In a better embodiment, photo resist or the dielectric is used as a block mask in the etching process to form the trenches.

In a better embodiment, the thermal oxide film and the dielectric on the P-type epitaxial layer after step 3 are thick enough to block the diffusion of the N-type impurity of the N-type silicon into the P-type epitaxial layer in step 5.

In a better embodiment, the thickness of the N-type silicon in the trench is less than 0.25 times of the width of the trench.

To achieve the above objective, the invention provides a manufacturing method of a semiconductor device with alternately arranged P-type and N-type thin semiconductor layers, comprising the following steps:

step1: depositing dielectric on a P-type epitaxial layer, wherein the dielectric is an oxide layer with a nitride layer formed thereon;

step2: forming trenches in the dielectric by lithography and etching;

step3: forming thermal oxide film on the surfaces of the trenches and the dielectric;

step4: depositing N-type silicon on the thermal oxide film, wherein the N-type silicon is polysilicon or amorphous silicon;

step5: diffusing the N-type impurity of the N-type silicon in the trenches through the thermal oxide film to the P-type epitaxial layer by thermal diffusion technique;

step6: completely oxidizing the N-type silicon to fully fill the trenches with oxide;

step7: removing the oxide and the dielectric on the P-type epitaxial layer.

In a better embodiment, photo resist or the dielectric is used as a block mask in the etching process to form the trenches.

In a better embodiment, the thermal oxide film and the dielectric on the P-type epitaxial layer after step 3 are thick enough to block the diffusion of the N-type impurity of the N-type silicon into the P-type epitaxial layer in step 5.

In a better embodiment, the thickness of the N-type silicon in the trench is less than 0.25 times of the width of the trench.

To achieve the above objective, the invention provides a semiconductor device structure with alternately arranged P-type and N-type thin semiconductor layers, comprising: a P-type epitaxial layer with trenches formed therein, wherein, each trench has a thermal oxide film formed on its surface, and the trenches are fully filled with oxide; N-type thin semiconductor layers, formed in the P-type epitaxial layer and beside the sidewalls of the trenches, the N-type thin semiconductor layers being formed by thermal diffusion of N-type impurity through the thermal oxide film into the P-type epitaxial layer, wherein the N-type impurity comes from an N-type silicon formed by polysilicon or amorphous silicon, the N-type silicon being deposited on the thermal oxide film in the trenches and being completely oxidized to form oxide to fill the trenches after the thermal diffusion.

To achieve the above objective, a manufacturing method of a semiconductor device structure with alternately arranged P-type and N-type thin semiconductor layers, comprising the following steps:

step1: depositing dielectric on an N-type epitaxial layer, wherein the dielectric is oxide;

step2: forming trenches in the dielectric by lithography and etching;

step3: forming thermal oxide film on the surfaces of the trenches and the dielectric;

step4: depositing P-type silicon on the thermal oxide film, wherein the P-type silicon is polysilicon or amorphous silicon;

step5: diffusing the P-type impurity of the P-type silicon in the trenches through the thermal oxide film into the N-type epitaxial layer by thermal diffusion technique;

step6: completely oxidizing the P-type silicon to fully fill the trenches with oxide;

step7: removing the oxide and the dielectric on the N-type epitaxial layer.

### RECORDS PROVIDED
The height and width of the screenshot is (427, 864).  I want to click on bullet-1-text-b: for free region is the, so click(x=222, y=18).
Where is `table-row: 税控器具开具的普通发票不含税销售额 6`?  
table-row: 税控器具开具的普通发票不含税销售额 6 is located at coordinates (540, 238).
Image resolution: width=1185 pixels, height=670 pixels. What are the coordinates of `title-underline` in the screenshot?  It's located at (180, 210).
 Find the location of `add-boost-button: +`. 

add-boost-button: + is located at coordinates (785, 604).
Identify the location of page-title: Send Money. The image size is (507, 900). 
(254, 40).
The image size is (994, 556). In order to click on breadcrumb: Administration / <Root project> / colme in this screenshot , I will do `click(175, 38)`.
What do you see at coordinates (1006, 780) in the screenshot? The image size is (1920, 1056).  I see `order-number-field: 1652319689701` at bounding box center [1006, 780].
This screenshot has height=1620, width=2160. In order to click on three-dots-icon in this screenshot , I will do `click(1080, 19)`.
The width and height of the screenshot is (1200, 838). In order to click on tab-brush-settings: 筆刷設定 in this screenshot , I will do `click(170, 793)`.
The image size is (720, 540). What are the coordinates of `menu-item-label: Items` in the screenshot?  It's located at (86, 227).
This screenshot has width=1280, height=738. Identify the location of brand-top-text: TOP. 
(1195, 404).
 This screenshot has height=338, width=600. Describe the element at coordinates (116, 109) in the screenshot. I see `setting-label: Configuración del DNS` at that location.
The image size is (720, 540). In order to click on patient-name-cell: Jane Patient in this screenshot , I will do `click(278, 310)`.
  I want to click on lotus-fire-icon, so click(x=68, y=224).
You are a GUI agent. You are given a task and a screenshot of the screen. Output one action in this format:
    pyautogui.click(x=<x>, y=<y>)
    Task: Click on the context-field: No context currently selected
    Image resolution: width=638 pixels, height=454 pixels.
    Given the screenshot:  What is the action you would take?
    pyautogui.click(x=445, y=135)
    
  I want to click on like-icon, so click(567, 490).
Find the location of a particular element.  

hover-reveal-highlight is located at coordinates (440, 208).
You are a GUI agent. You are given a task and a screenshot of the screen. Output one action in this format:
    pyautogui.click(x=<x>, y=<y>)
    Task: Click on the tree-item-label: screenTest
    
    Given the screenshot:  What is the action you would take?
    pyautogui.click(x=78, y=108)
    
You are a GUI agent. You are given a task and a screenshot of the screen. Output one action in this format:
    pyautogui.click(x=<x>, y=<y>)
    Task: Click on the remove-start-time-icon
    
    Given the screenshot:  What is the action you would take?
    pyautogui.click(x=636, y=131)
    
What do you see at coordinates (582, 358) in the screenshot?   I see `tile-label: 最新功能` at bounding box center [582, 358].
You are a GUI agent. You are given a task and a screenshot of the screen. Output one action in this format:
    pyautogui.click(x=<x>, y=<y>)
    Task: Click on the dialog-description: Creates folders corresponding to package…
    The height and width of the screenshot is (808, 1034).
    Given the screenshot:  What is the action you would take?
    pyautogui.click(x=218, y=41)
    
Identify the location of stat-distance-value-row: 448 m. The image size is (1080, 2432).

### ACTIVITIES
1. According to the semiconductor passage, what two forms can the N-type silicon deposited on the thermal oxide film take?
2. Reproduce everything in the semiconductor passage from "step5: diffusing the N-type" down to "P-type epitaxial layer.".
The records are separate material and have no connection to the semiconductor passage.

### SOLUTIONS TO EACH TASK
1. Polysilicon or amorphous silicon.

2.
step5: diffusing the N-type impurity of the N-type silicon in the trenches through the thermal oxide film to the P-type epitaxial layer by thermal diffusion technique;

step6: completely oxidizing the N-type silicon to fully fill the trenches with oxide;

step7: removing the oxide and the dielectric on the P-type epitaxial layer.